O líder de pesquisa da universidade, Tongai Maponga, afirma que sua equipe está elaborando um estudo mais aprofundado para apoiar a hipótese. De acordo com ele, a tese se concentrará em dois elementos: em como o sistema imunológico desses pacientes lida com a infecção por Covid-19 e em provar se novas variantes podem surgir dessa maneira. Se este for o caso, a informação poderá auxiliar os diagnósticos e garantir que pessoas com aids recebam rapidamente o tratamento adequado para frear novas mutações.
Em entrevista à fundação sul-africana Desmond Tutu HIV, a professora Linda-Gayle Bekker explica que o sistema imunológico dessas pessoas seria capaz de se livrar do coronavírus mais rapidamente se estivesse em tratamento funcional contra a aids. Os cientistas estão ansiosos para obter mais resultados e evitar estigmatizar ainda mais as pessoas que vivem com o HIV, principalmente na África do Sul, onde as taxas da doença são elevadas em relação a outros países.
“A ligação entre pacientes imunossuprimidos e novas variantes de Covid-19 é uma hipótese altamente plausível” certifica o professor Salim Karim, um importante especialista em HIV e ex-presidente do comitê consultivo para Covid-19 do governo sul-africano.
Já foram detectados em hospitais sul-africanos dois casos que reforçam a hipótese. Em um deles, uma mulher com HIV teve diagnóstico positivo para Covid-19 por quase oito meses no início de 2021, e o coronavírus passou por mais de 30 alterações genéticas neste período. O brasileiro Túlio de Oliveira, chefe da equipe que constatou a existência da Ômicron, diz que “10 a 15” casos semelhantes foram encontrados em outras partes do mundo.
“É um evento muito raro. Mas é uma explicação plausível que indivíduos imunossuprimidos podem basicamente ser uma fonte de evolução do vírus”, alega o pesquisador à Reuters.
Outras razões
Os cientistas também pontuam outras razões pelas quais o sistema imunológico das pessoas pode estar comprometido. A aparição da variante Alfa, por exemplo, foi associada a um paciente recebendo tratamento para câncer no Reino Unido.
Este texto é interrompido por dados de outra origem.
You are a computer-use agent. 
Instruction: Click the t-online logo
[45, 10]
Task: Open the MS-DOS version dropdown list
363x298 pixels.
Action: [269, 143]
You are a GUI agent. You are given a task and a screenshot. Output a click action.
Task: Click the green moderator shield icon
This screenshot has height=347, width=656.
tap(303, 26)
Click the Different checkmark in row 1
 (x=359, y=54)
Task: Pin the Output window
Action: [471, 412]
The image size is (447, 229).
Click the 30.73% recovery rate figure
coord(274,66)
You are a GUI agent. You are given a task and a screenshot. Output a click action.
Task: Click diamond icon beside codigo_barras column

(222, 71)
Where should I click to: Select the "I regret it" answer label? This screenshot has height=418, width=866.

“Diabetes, câncer, fome, doenças autoimunes, tuberculose crônica, obesidade — temos uma enorme população de pessoas com imunidade suprimida por outras razões além da aids”, informa o professor Marc Mendelson, chefe de doenças infecciosas do hospital Groote Schuur, da Cidade do Cabo.
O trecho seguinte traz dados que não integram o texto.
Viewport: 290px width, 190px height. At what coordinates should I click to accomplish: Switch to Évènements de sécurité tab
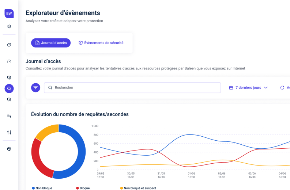(101, 43)
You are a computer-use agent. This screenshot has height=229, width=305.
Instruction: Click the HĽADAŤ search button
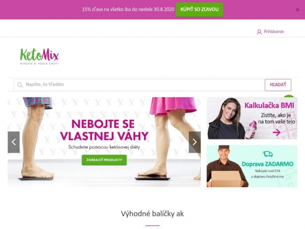click(278, 85)
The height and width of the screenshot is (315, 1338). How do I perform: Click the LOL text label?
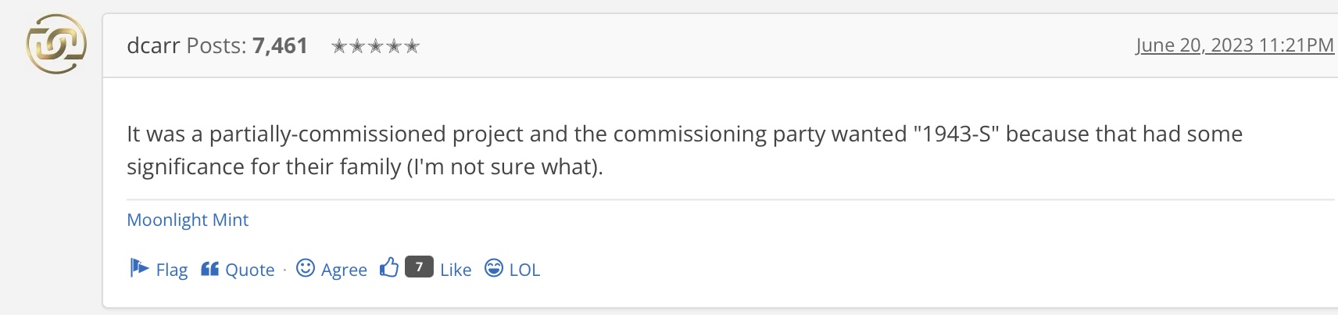click(524, 270)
Quase 8 milhões de pessoas na África do Sul vivem com HIV, porém cerca de um terço delas não está tomando medicamentos. Mesmo assim, não é correto afirmar que as variantes de preocupação da Covid-19 tenham surgido na África, mesmo que tenham sido detectadas inicialmente no continente. Cientistas esperam que a hipótese da possível ligação da Covid-19 com o HIV alerte todo o mundo sobre a negligência em relação à doença e seus efeitos na pandemia.